Early this year, the country’s first independent digital banking platform, YAP, was launched. With over 40,000 pre-registered users, YAP integrates a range of fintech solutions, including remittances, peer-to-peer payments, bill payments, and spend and budgeting analytics.
Another new contender that entered the UAE’s competitive neobanking sector is Zand, lauded to be the world’s first digital bank to offer both corporate and retail banking services. Mohamed Alabbar, Emaar Properties founder and former chairman, will reportedly be at the helm of Zand.
In recent years, the UAE has seen other digital banks emerge in the market, including Liv, a mobile-only lifestyle banking application released by Emirates NBD, and Mashreq Neo, a full-service digital bank launched by Mashreq in 2017 to cater to more tech-savvy customers.
Targeted support for startups, SMEs and niche markets
The undisputable advantage of neobanks is that they allow users to open an account without the traditional face-to-face interactions, physical document processing and the need to personally visit a branch. However, the pandemic has pushed traditional banks to introduce a similar wholly digital process. Does this mean neobanks have lost their edge over conventional banks?
Although incumbent banks have shifted their processes digitally, opening a business bank account can still be a stumbling block for startups and small businesses, who often find it challenging to fulfil the stricter requirements and higher minimum balances mandated by traditional banks.

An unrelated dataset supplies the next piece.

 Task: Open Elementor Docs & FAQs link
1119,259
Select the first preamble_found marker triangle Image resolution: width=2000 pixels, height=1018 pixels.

A study by Wamda, an accelerator of entrepreneurship in the Middle East and North African region, showed that 56% of startups said they were able to open a bank account within two to five months, 29% took less than a month, another 13% spent over five months to complete the process and 2% opted to open an account overseas.
As traditional banks are still largely focused on transactions involving bigger companies and multinationals, neobanks can step in and speed up the process for smaller players, allowing them to have the same access to corporate banking services, at even lower costs.
Another gap that neobanks are aiming to fill is the lack of accessible financing for startups and SMEs – the ones that traditional banks might consider risky or less profitable.
Neobanks that offer financing and credit facilities for SMEs implement faster and simpler loan application processes, accelerated creditworthiness assessments, higher approval rates and more lenient collateral requirements.
The impact of neobanks on the traditional banking sector
Partnering with neobanks gives traditional banks the opportunity to access new customer segments, such as freelancers and digital nomads, startup entrepreneurs and other underserved niche markets. On the other hand, such partnerships allow neobanks to benefit from the “trust factor” and security that consumers have long associated with incumbent banks.
In addition, by making the banking industry more competitive, neobanks are spurring traditional banks to rethink and redesign their conventional bureaucratic processes, which ultimately benefit end consumers – the small business struggling to secure a bank account, the freelancer who is looking for banking solutions tailored to their industry, and the more digitally savvy generation of users.